**Required action 1:**
Answer these questions using the ski accident excerpt, with each answer on its own line marked to match:
(a) Of what offense was Drigo convicted by French prosecutors?
(b) How steep was the slope at the top of the Losset corridor?
(c) How far had Mr Choi fallen by the time he stopped at the bottom of the corridor?
**Required action 2:** Duplicate the part of the ski accident excerpt that opens with the words containing "The inquest heard" and closes with "La Plagne (pictured)".

**Page excerpt:**
=== Begin Enclosure ===

The inquest heard Drigo was convicted of involuntary manslaughter by French prosecutors, and assistant coroner Sonia Hayes agreed that Mr Choi’s death was caused by gross negligence, but it was not revealed what penalty Drigo faced.
Philippe Drigo, who was under the influence of cannabis, agreed to move urology consultant William Choi to an advanced level group at the popular resort of La Plagne (pictured)
In the afternoon, Mr Choi and seven others headed up the Losset corridor to the top of the 35-degree slope. Eyewitnesses told how Mr Choi had ‘listened and followed instructions’ given by Drigo.
He started travelling down the corridor at speed but his skis were caught on an outcrop, causing him to start tumbling.
His head struck a rock ‘shaped like a banana’, which caused him to lose his helmet from the impact and continue to plummet. By the time he stopped at the bottom of the corridor, he had fallen more than 750ft.

=== End Enclosure ===

**Extracted entries:**
=== Begin Enclosure ===

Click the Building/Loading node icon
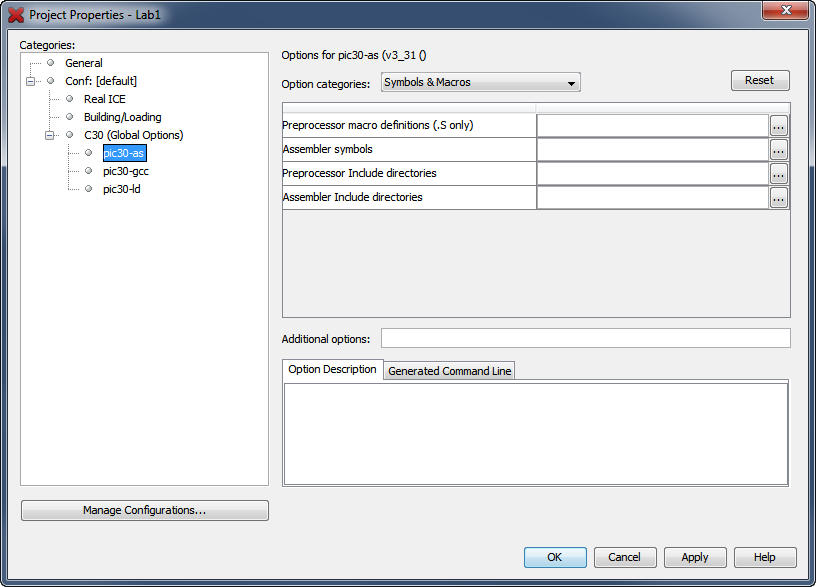816x587 pixels. pos(68,117)
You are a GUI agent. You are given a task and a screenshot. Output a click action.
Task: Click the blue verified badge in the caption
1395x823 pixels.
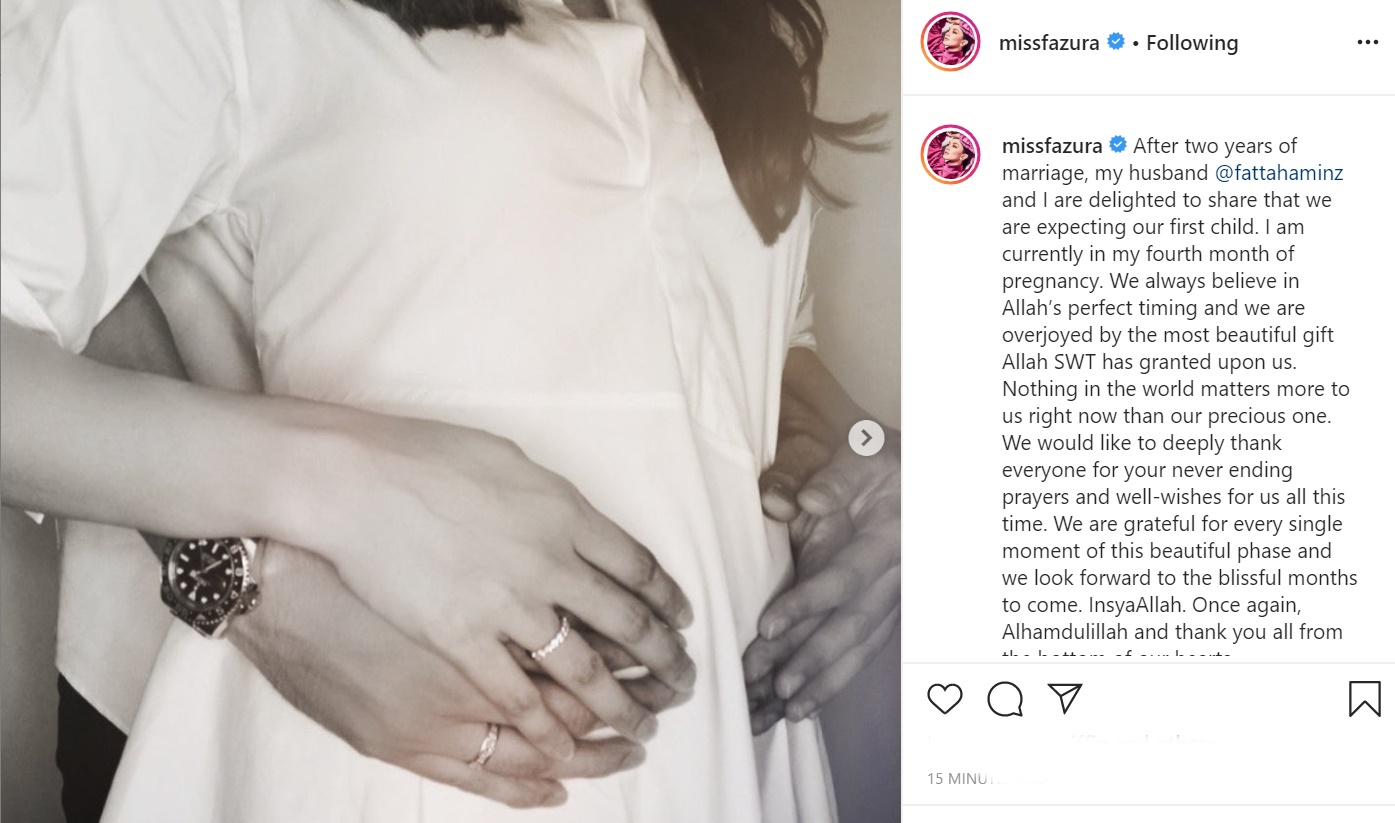pos(1118,145)
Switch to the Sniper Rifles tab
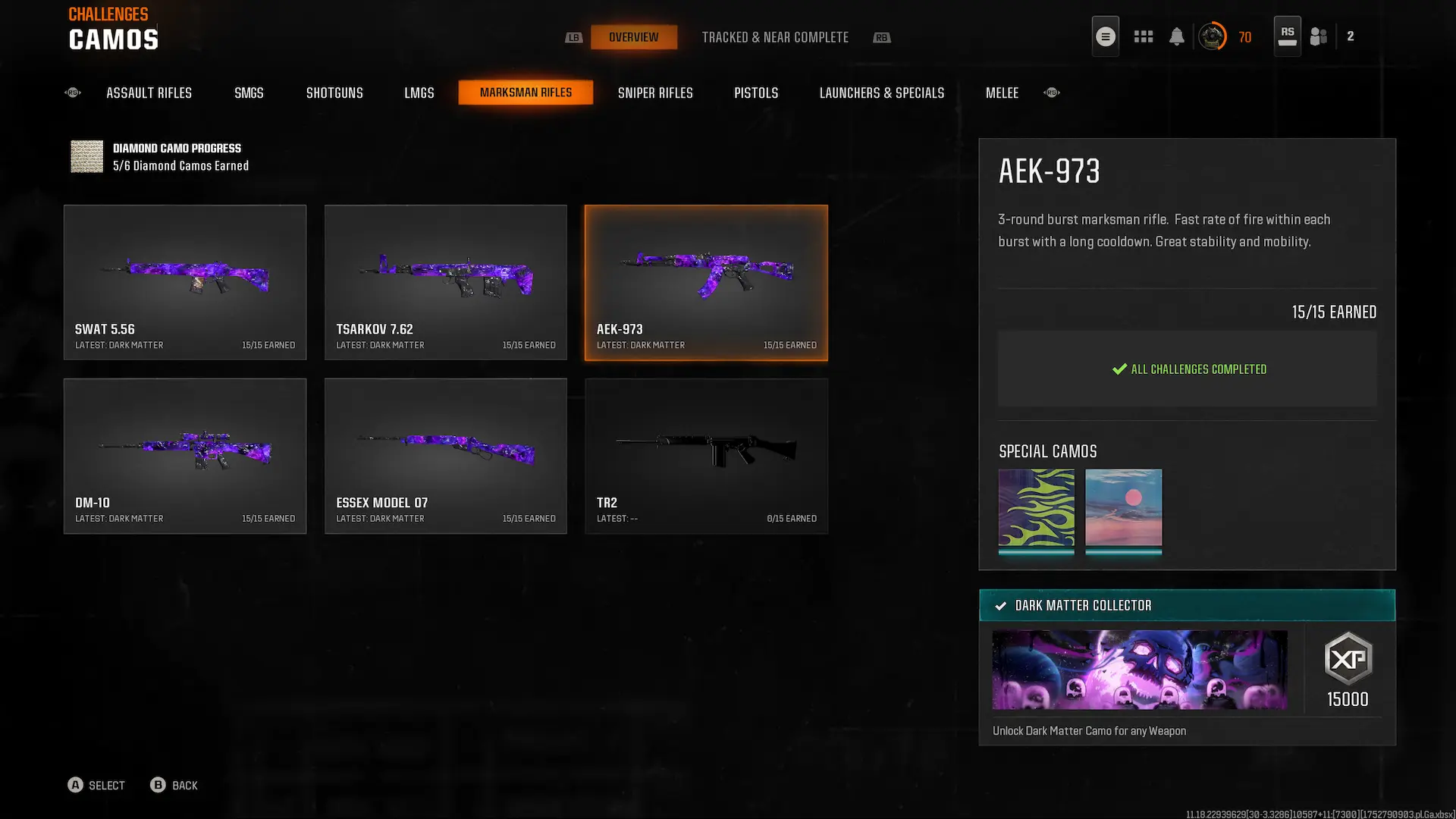Viewport: 1456px width, 819px height. (655, 93)
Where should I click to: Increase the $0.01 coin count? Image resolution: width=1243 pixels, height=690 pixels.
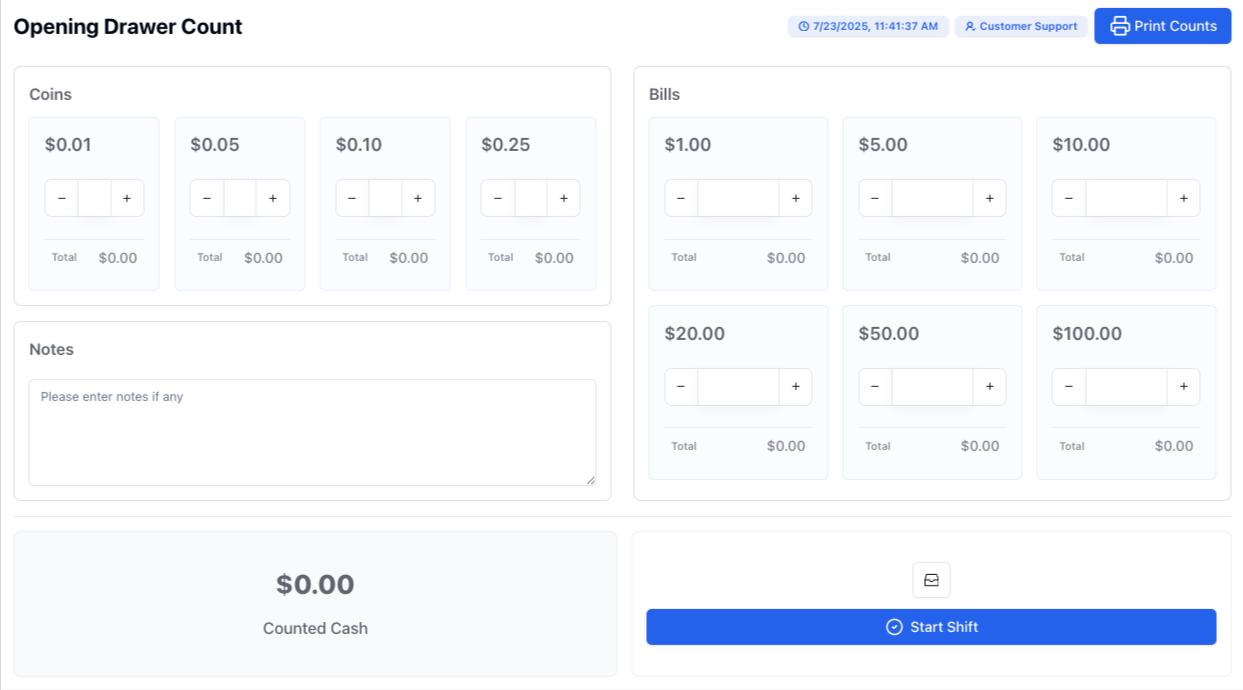click(127, 198)
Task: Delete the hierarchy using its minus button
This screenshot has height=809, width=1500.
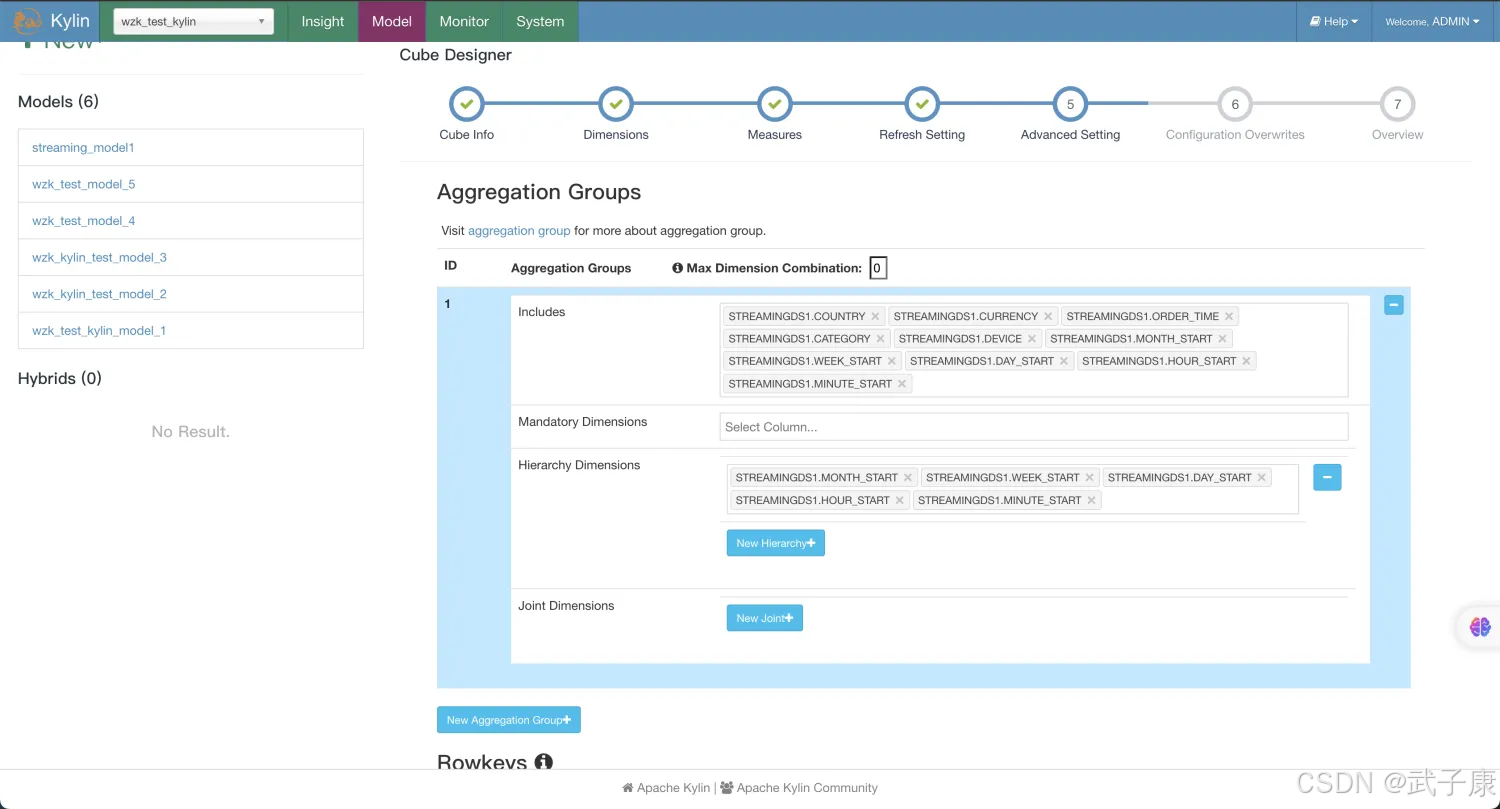Action: pos(1326,477)
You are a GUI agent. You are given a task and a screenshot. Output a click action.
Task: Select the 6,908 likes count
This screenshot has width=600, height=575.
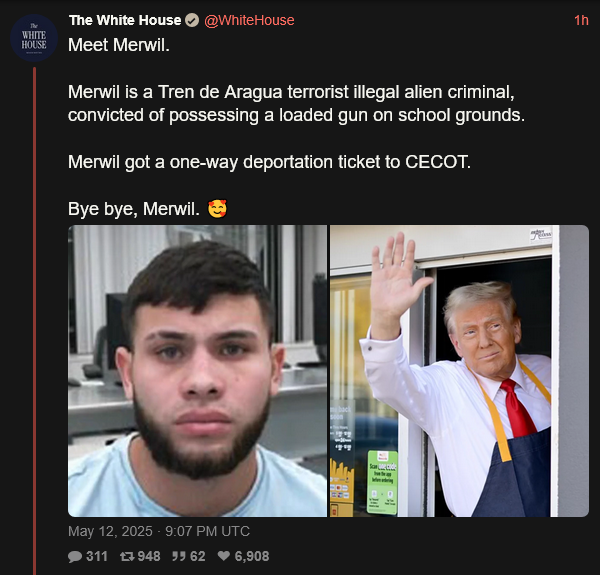pyautogui.click(x=252, y=556)
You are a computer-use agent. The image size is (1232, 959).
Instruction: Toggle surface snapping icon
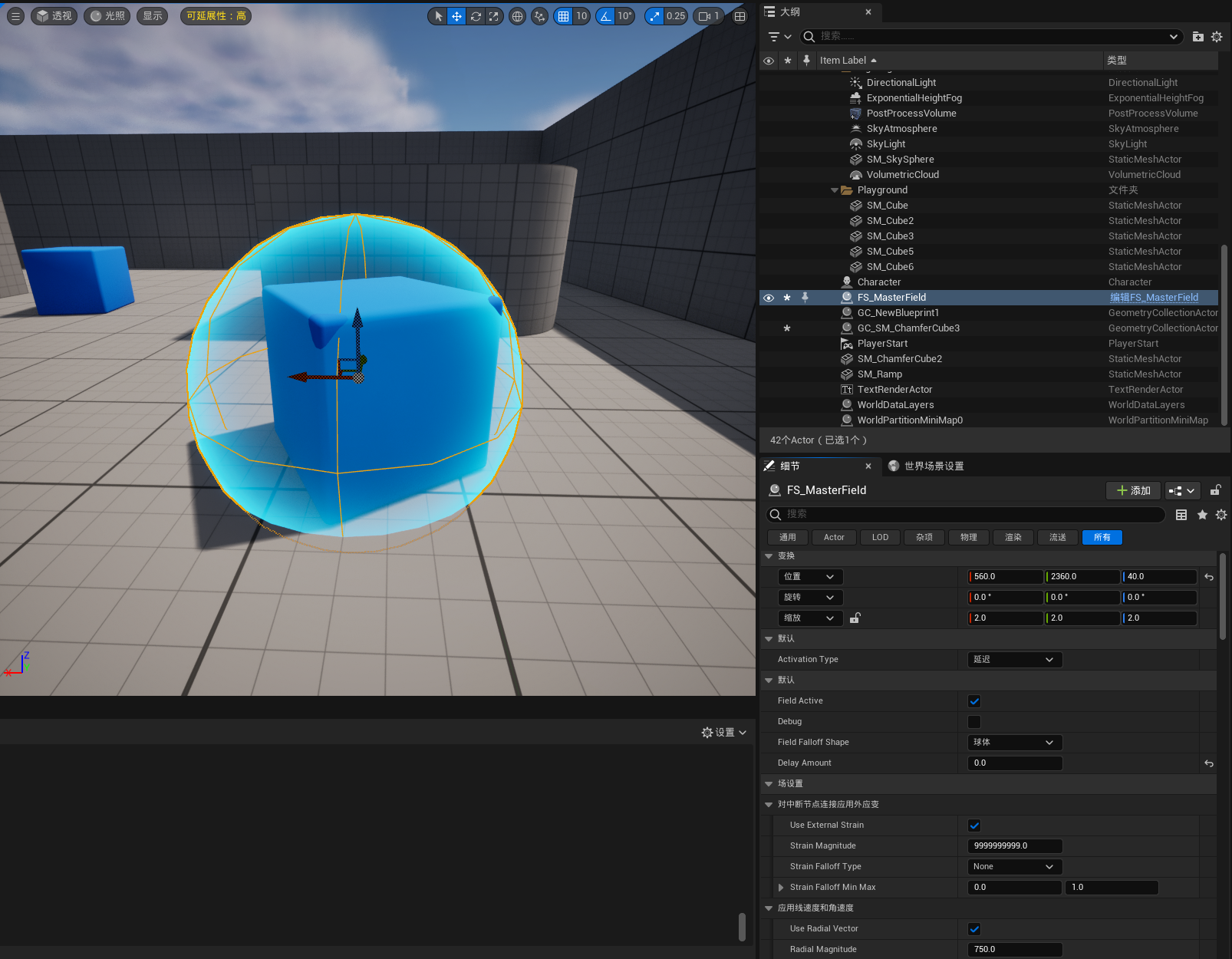540,16
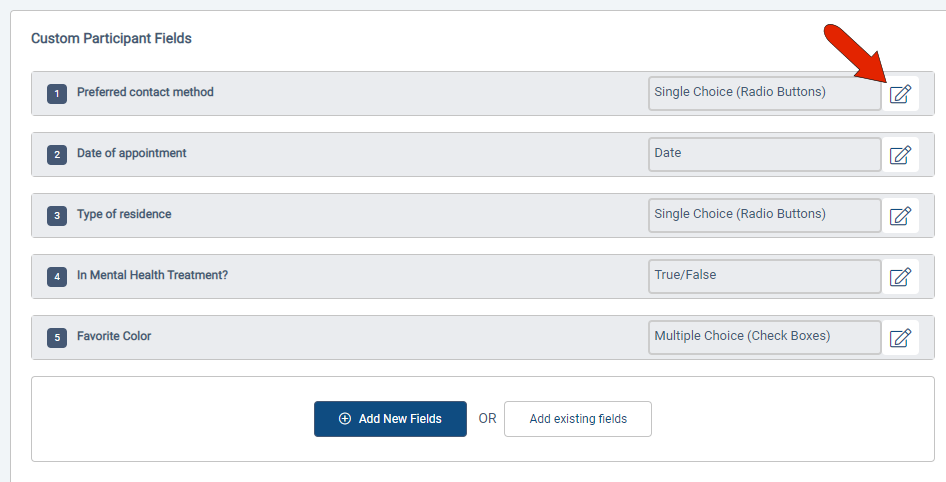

=== End Enclosure ===

**Expected answer 1:**
(a) Involuntary manslaughter.
(b) 35 degrees.
(c) More than 750ft.

**Expected answer 2:**
The inquest heard Drigo was convicted of involuntary manslaughter by French prosecutors, and assistant coroner Sonia Hayes agreed that Mr Choi’s death was caused by gross negligence, but it was not revealed what penalty Drigo faced.
Philippe Drigo, who was under the influence of cannabis, agreed to move urology consultant William Choi to an advanced level group at the popular resort of La Plagne (pictured)